Point Austin: Budget Frenzy
It ain't where they live, it's how we treat them
By Michael King, Fri., Sept. 2, 2005

On the contrary, as the folks down at the Statesman aka the Bat Cave on Town Lake have so courageously revealed, I'm talking about the failure of so many of our most trusted city servants, the police officers and firefighters, to live within the Austin city limits. As the editors of that esteemed publication have heroically pointed out, ad nauseam for the last 10 days, two out of three Austin police officers and six out of 10 Austin firefighters choose to live elsewhere than in the city where they work. And in the ringing prose for which they are justifiably renowned, the editorial board declared Sunday, "We believe it's time to take a bolder step and try residency requirements for new officers and firefighters."
There you have it. Like me, you were probably unaware of this Foreboding Cloud of Trouble right here in River City, but with their usual acumen the Statesman editors have gotten to the heart of the matter, recommended "a bolder step," and come down firmly on the side of keeping the boys and girls in blue down on the municipal farm. For argument, the editors had to do their usual statistical fudging noting vaguely that the police "came in last" in a citizen satisfaction survey without acknowledging that all city services, including police, scored well but hey, it's city budget time, and fudging the numbers is very much in season.
Penny Wise Guys
In fact, it was difficult to review these alarming reports without wondering whether the real subject was not residency at all, but, in the midst of the City Council budget debate, city pay scales. Soon enough, the editors were reciting the current Mantra of McCracken: "If left unchecked, public safety expenses, including police, fire and emergency medical services, will break the budget in the near future and gobble up libraries, parks, enforcement of city codes and street repairs," they warned gloomily, adding, "Yet police and firefighters have shown little sensitivity to the plight of Austin taxpayers." Since the cops are currently in mid-contract, I presume that means the firefighters now negotiating with the city, in order to demonstrate their community bona fides to the Statesman editors, should throw in the towel and agree to whatever Toby Futrell is offering. Then could they live wherever they want?

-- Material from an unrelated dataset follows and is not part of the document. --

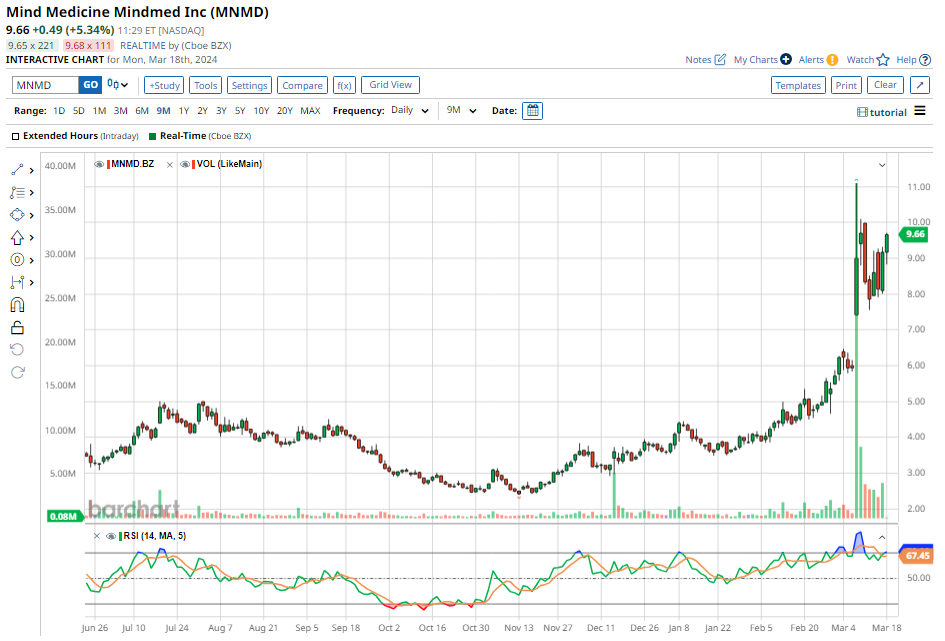Click the +Study button
The width and height of the screenshot is (945, 641).
click(164, 86)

I hasten to add that I'm grateful to the daily's stats crunchers (not to mention the curiously quick-responding city Open Records staff) for revealing that so many of the city's finest live elsewhere. I even agree that the council should adopt policies that encourage city employees to live in town; the daily is indeed right that folks who live here have a greater stake here, and consequently a stronger sense of mutual interdependence. Moreover, as somebody who considers my daily five-minute commute irksome, I find it utterly mystifying that anyone at all would want to live in Halletsville or Midlothian, for God's sake and work in Austin. But to each his own, and his Chevron bill.

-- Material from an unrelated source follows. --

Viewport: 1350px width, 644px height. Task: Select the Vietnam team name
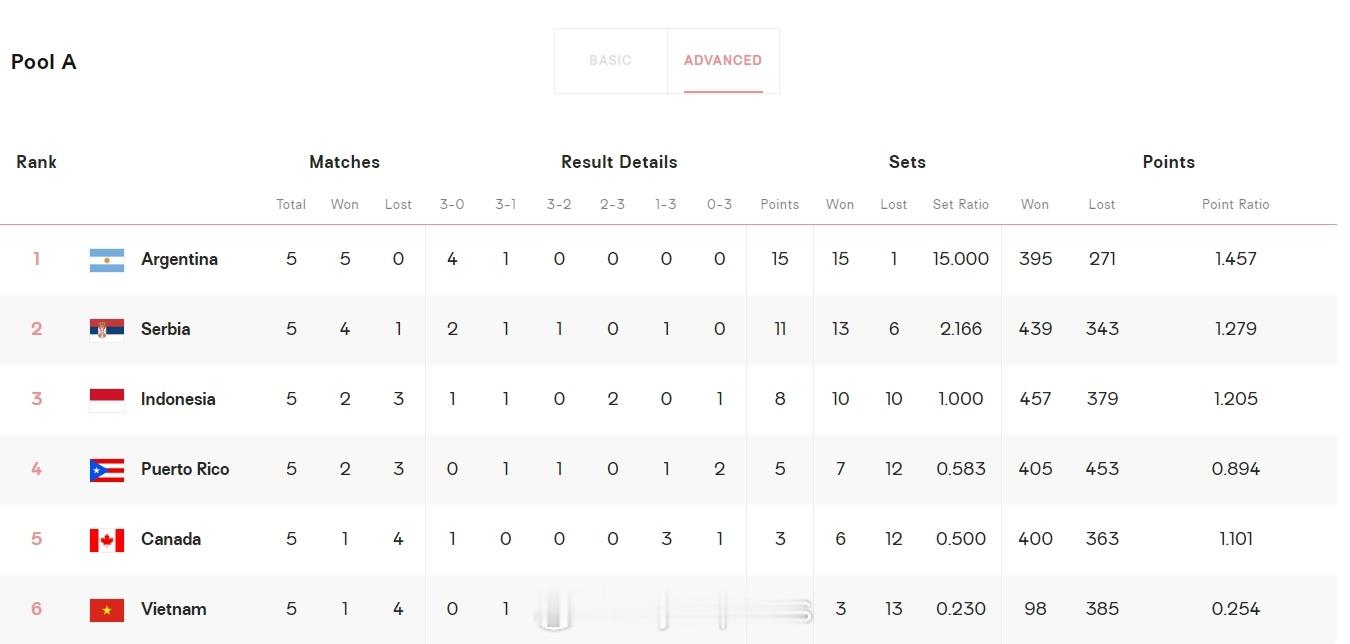point(174,609)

But forgive me if I sense no grand local groundswell that the home addresses of police and firefighters are now a major public issue, along with, say, how do we pay for public safety, and all the city services we need, when both the federal and state governments are abdicating their responsibilities while forcing more and more unavoidable expenses downward onto municipalities? And forgive me again, if I balk at "fiscal responsibility" lectures from an editorial board that couldn't applaud loudly or quickly enough at throwing $60 million (just for city starters) at the Samsung Corp., if its extremely absentee landlords would only condescend to extract many millions more in our neighborhood.

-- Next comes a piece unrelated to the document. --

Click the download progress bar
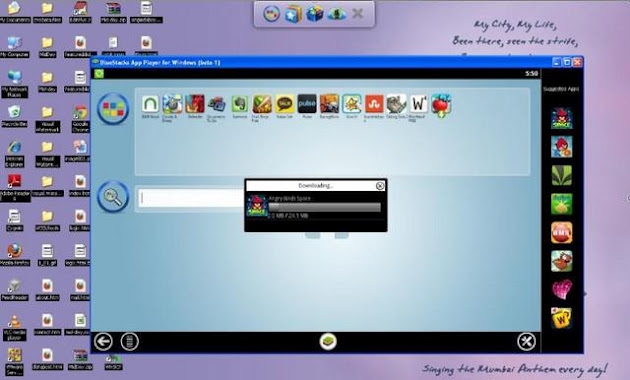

Last I checked, the chief beneficiaries of those "incentives" (i.e., legalized public bribery) don't live anywhere near Austin, nor even Midlothian, but commute to their offices from the suburbs of Seoul. At that distance, no doubt their sensitivity to the plight of Austin taxpayers is very finely tuned.
A Little Respect
Budget time doth make madmen of us all, and I don't envy the council members trying annually to stretch limited finances to cover a multitude of needs. But we have just been treated to two consecutive City Council meetings during which city employees first (using a bogus negotiating distinction) "public safety" firefighters and then "non-public safety" employees were made to appear publicly like the city's redheaded stepchildren, or more precisely, like impudent beggars. And that wouldn't be quite so outrageous, except that these tense exchanges between the city workers and the council members who employ them followed immediately on the heels of a $60 million incentive package vote (pro forma and unanimous) for Samsung, during which perfunctory discussion the very same council members engaged in a group-groveling competition, featuring everything but slapping big wet kisses on the coddled corporate behinds. (Maybe that will be in Samsung's next incentive request, after New York takes its best shot.)
Budget hearings are about money, no doubt. But they are also about something else, as succinctly expressed last week by city employee and American Federation of State, County, and Municipal Employees member Jeffrey Thornton, defending the union's budget proposal and its simple request for consultation rights, as already accorded to "public safety" employees. "All we are asking from our council members is respect," declared Thornton. "And just show us, show us, that we are a priority to the city." It hardly seems too much to ask.